Up to 70,000 British jobs are at risk as a direct result of European carbon reduction targets, according to a report. The policies have pushed up the cost of energy, threatening the vital mineral industries which deal in materials such as cement, chemicals, glass, ceramics and steel, the study claims.
It says the aluminium industry has been ‘virtually eradicated’ after closures in Anglesey and Northumberland, and blames policies which penalise ‘energy-intensive’ industries for emitting too much carbon dioxide.
As a result, firms in such industries, which employ 70,000 people, could be driven abroad where there are less stringent targets, costing jobs on our shores with no overall environmental benefits.
The study by think-tank Civitas claims the only way to save the £400billion-a-year industry is to scrap plans to fine firms which produce too much carbon dioxide.
Ministers should exempt such companies from the climate change levy – a tax on industries which do not use renewable energy – to the maximum extent permitted under EU directives.
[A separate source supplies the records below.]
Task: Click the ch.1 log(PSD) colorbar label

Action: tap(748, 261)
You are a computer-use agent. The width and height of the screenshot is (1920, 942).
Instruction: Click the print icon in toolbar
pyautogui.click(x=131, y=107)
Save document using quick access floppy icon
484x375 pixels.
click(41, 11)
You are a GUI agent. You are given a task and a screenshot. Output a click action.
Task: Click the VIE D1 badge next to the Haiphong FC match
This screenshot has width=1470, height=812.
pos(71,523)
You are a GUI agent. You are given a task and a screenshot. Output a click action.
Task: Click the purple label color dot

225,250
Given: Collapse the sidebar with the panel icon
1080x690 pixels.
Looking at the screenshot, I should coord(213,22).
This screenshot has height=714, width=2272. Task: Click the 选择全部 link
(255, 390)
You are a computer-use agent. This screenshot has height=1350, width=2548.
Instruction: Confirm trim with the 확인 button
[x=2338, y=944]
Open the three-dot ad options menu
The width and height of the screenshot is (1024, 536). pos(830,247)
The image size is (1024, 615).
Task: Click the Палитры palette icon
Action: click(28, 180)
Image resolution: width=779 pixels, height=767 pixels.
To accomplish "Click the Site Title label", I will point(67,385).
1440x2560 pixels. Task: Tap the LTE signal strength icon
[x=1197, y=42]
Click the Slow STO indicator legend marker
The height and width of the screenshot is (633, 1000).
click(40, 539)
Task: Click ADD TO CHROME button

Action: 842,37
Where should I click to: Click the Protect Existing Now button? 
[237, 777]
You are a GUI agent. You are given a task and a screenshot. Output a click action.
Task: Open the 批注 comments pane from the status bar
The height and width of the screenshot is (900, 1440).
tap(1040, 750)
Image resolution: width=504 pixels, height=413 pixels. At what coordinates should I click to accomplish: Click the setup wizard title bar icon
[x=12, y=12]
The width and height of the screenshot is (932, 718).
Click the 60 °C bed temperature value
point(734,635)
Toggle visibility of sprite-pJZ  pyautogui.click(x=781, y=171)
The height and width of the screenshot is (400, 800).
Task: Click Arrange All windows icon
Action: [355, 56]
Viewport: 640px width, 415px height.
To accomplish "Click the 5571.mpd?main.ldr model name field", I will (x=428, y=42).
And it says the Coalition should abandon its ‘unachievable’ target of generating 20 per cent of electricity by renewable methods by 2020 – the most far-reaching target in the EU.
The report said that EU legislation adds ‘considerable costs’ to energy prices, while the UK’s environmental strategy raises energy prices to high levels, even in comparison with the rest of the continent.
Unlike other countries with ambitious carbon reduction targets, Britain does not currently legislate to protect key industries.
Study author Kaveh Pourvand said: ‘Germany is careful to protect its energy-efficient industries with significant concessions on energy costs, estimated to be nine billion euros in 2011.’
The report advocates scrapping the ‘carbon price floor’, the amount companies will have to pay per ton of carbon dioxide they emit, which is intended to come into force in April.
The author points out that the EU-wide policy means that the continent is allowed to emit a certain amount of CO2 each year.
But the ‘obvious flaw’ is that if Britain reduces its amount of CO2, other countries will be allowed to produce more, meaning British industry is unfairly shackled.
It concludes: ‘Following David Cameron’s pledge to lead the “greenest” government ever, the Coalition has stuck firmly to the implementation and continuance of the 2008 Climate Change Act, committing the UK to a unilateral cut in carbon emissions of 80 per cent by 2050 compared with 1990 levels.
‘For British manufacturing to revive, the Government should abandon its expensive climate change policies.’